* _Data shown_:
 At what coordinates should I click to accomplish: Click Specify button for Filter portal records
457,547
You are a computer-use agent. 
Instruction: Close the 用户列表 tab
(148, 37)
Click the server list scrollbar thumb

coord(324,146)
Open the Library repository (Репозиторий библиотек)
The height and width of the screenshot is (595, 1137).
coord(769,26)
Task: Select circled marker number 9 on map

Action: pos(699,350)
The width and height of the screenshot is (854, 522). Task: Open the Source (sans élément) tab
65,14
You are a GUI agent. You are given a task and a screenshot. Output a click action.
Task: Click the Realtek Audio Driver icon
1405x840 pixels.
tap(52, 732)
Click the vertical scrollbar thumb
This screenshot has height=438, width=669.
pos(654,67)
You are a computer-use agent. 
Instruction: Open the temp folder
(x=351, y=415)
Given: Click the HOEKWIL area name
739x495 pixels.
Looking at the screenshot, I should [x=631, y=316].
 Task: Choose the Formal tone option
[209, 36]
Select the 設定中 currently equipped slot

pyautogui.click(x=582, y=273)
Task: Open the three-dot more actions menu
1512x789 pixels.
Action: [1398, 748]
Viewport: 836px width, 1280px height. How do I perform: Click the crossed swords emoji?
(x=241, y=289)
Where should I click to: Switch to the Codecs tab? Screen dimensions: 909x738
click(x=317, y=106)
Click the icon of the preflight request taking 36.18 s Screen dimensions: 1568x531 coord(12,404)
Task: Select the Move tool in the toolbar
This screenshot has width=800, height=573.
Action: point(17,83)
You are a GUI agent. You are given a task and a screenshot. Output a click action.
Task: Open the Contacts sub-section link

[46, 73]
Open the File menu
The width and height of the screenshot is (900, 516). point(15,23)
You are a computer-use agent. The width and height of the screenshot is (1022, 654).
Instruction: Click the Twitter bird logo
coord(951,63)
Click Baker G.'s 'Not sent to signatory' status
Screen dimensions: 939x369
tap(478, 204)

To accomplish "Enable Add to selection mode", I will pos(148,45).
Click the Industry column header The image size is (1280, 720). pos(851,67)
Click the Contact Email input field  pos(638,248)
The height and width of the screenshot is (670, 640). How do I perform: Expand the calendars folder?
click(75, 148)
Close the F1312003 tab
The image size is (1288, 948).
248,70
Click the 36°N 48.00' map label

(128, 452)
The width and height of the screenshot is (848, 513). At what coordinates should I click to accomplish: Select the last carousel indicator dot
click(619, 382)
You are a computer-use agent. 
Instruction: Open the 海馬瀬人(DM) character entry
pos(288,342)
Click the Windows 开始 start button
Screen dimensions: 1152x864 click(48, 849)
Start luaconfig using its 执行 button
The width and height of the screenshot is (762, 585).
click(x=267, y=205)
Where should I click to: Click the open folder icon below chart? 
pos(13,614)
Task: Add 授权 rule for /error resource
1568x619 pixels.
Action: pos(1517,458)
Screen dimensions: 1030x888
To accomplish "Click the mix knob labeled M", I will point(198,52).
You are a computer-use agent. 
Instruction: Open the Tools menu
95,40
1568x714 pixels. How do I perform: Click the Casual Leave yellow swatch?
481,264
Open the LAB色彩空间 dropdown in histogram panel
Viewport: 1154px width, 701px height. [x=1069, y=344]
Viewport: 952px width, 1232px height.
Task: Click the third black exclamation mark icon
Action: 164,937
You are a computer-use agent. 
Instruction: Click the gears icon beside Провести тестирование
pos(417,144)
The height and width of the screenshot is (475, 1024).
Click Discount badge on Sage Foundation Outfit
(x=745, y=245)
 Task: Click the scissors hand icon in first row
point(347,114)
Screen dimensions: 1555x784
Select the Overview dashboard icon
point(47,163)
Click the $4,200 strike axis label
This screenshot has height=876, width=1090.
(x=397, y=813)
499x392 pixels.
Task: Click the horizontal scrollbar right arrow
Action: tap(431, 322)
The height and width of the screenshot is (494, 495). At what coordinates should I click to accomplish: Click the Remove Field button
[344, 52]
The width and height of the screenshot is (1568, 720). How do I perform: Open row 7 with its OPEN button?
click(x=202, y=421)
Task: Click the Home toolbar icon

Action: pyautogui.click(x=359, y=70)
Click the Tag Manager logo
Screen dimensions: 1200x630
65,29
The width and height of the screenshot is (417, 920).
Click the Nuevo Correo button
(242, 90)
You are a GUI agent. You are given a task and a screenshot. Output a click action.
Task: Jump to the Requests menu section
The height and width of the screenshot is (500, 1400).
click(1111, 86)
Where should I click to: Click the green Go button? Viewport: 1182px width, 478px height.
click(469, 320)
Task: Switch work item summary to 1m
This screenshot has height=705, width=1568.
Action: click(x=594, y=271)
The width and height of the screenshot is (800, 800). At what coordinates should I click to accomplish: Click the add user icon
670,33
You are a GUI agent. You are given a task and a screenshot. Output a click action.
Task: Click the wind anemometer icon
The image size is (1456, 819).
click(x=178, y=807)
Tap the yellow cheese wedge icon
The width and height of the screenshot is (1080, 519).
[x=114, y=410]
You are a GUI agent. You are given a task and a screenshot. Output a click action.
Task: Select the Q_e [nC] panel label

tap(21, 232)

* _What to do_: Could you write out the full data verbatim?

* _Exercise answer_:
 At what coordinates should I click to accomplish: Click Specify button for Filter portal records
457,547
You are a computer-use agent. 
Instruction: Close the 用户列表 tab
(148, 37)
Click the server list scrollbar thumb

coord(324,146)
Open the Library repository (Репозиторий библиотек)
The height and width of the screenshot is (595, 1137).
coord(769,26)
Task: Select circled marker number 9 on map

Action: pos(699,350)
The width and height of the screenshot is (854, 522). Task: Open the Source (sans élément) tab
65,14
You are a GUI agent. You are given a task and a screenshot. Output a click action.
Task: Click the Realtek Audio Driver icon
1405x840 pixels.
tap(52, 732)
Click the vertical scrollbar thumb
This screenshot has height=438, width=669.
pos(654,67)
You are a computer-use agent. 
Instruction: Open the temp folder
(x=351, y=415)
Given: Click the HOEKWIL area name
739x495 pixels.
Looking at the screenshot, I should [x=631, y=316].
 Task: Choose the Formal tone option
[209, 36]
Select the 設定中 currently equipped slot

pyautogui.click(x=582, y=273)
Task: Open the three-dot more actions menu
1512x789 pixels.
Action: [1398, 748]
Viewport: 836px width, 1280px height. How do I perform: Click the crossed swords emoji?
(x=241, y=289)
Where should I click to: Switch to the Codecs tab? Screen dimensions: 909x738
click(x=317, y=106)
Click the icon of the preflight request taking 36.18 s Screen dimensions: 1568x531 coord(12,404)
Task: Select the Move tool in the toolbar
This screenshot has width=800, height=573.
Action: point(17,83)
You are a GUI agent. You are given a task and a screenshot. Output a click action.
Task: Open the Contacts sub-section link

[46, 73]
Open the File menu
The width and height of the screenshot is (900, 516). point(15,23)
You are a computer-use agent. The width and height of the screenshot is (1022, 654).
Instruction: Click the Twitter bird logo
coord(951,63)
Click Baker G.'s 'Not sent to signatory' status
Screen dimensions: 939x369
tap(478, 204)

To accomplish "Enable Add to selection mode", I will pos(148,45).
Click the Industry column header The image size is (1280, 720). pos(851,67)
Click the Contact Email input field  pos(638,248)
The height and width of the screenshot is (670, 640). How do I perform: Expand the calendars folder?
click(75, 148)
Close the F1312003 tab
The image size is (1288, 948).
248,70
Click the 36°N 48.00' map label

(128, 452)
The width and height of the screenshot is (848, 513). At what coordinates should I click to accomplish: Select the last carousel indicator dot
click(619, 382)
You are a computer-use agent. 
Instruction: Open the 海馬瀬人(DM) character entry
pos(288,342)
Click the Windows 开始 start button
Screen dimensions: 1152x864 click(48, 849)
Start luaconfig using its 执行 button
The width and height of the screenshot is (762, 585).
click(x=267, y=205)
Where should I click to: Click the open folder icon below chart? 
pos(13,614)
Task: Add 授权 rule for /error resource
1568x619 pixels.
Action: pos(1517,458)
Screen dimensions: 1030x888
To accomplish "Click the mix knob labeled M", I will point(198,52).
You are a computer-use agent. 
Instruction: Open the Tools menu
95,40
1568x714 pixels. How do I perform: Click the Casual Leave yellow swatch?
481,264
Open the LAB色彩空间 dropdown in histogram panel
Viewport: 1154px width, 701px height. [x=1069, y=344]
Viewport: 952px width, 1232px height.
Task: Click the third black exclamation mark icon
Action: 164,937
You are a computer-use agent. 
Instruction: Click the gears icon beside Провести тестирование
pos(417,144)
The height and width of the screenshot is (475, 1024).
Click Discount badge on Sage Foundation Outfit
(x=745, y=245)
 Task: Click the scissors hand icon in first row
point(347,114)
Screen dimensions: 1555x784
Select the Overview dashboard icon
point(47,163)
Click the $4,200 strike axis label
This screenshot has height=876, width=1090.
(x=397, y=813)
499x392 pixels.
Task: Click the horizontal scrollbar right arrow
Action: tap(431, 322)
The height and width of the screenshot is (494, 495). At what coordinates should I click to accomplish: Click the Remove Field button
[344, 52]
The width and height of the screenshot is (1568, 720). How do I perform: Open row 7 with its OPEN button?
click(x=202, y=421)
Task: Click the Home toolbar icon

Action: pyautogui.click(x=359, y=70)
Click the Tag Manager logo
Screen dimensions: 1200x630
65,29
The width and height of the screenshot is (417, 920).
Click the Nuevo Correo button
(242, 90)
You are a GUI agent. You are given a task and a screenshot. Output a click action.
Task: Jump to the Requests menu section
The height and width of the screenshot is (500, 1400).
click(1111, 86)
Where should I click to: Click the green Go button? Viewport: 1182px width, 478px height.
click(469, 320)
Task: Switch work item summary to 1m
This screenshot has height=705, width=1568.
Action: click(x=594, y=271)
The width and height of the screenshot is (800, 800). At what coordinates should I click to accomplish: Click the add user icon
670,33
You are a GUI agent. You are given a task and a screenshot. Output a click action.
Task: Click the wind anemometer icon
The image size is (1456, 819).
click(x=178, y=807)
Tap the yellow cheese wedge icon
The width and height of the screenshot is (1080, 519).
[x=114, y=410]
You are a GUI agent. You are given a task and a screenshot. Output a click action.
Task: Select the Q_e [nC] panel label

tap(21, 232)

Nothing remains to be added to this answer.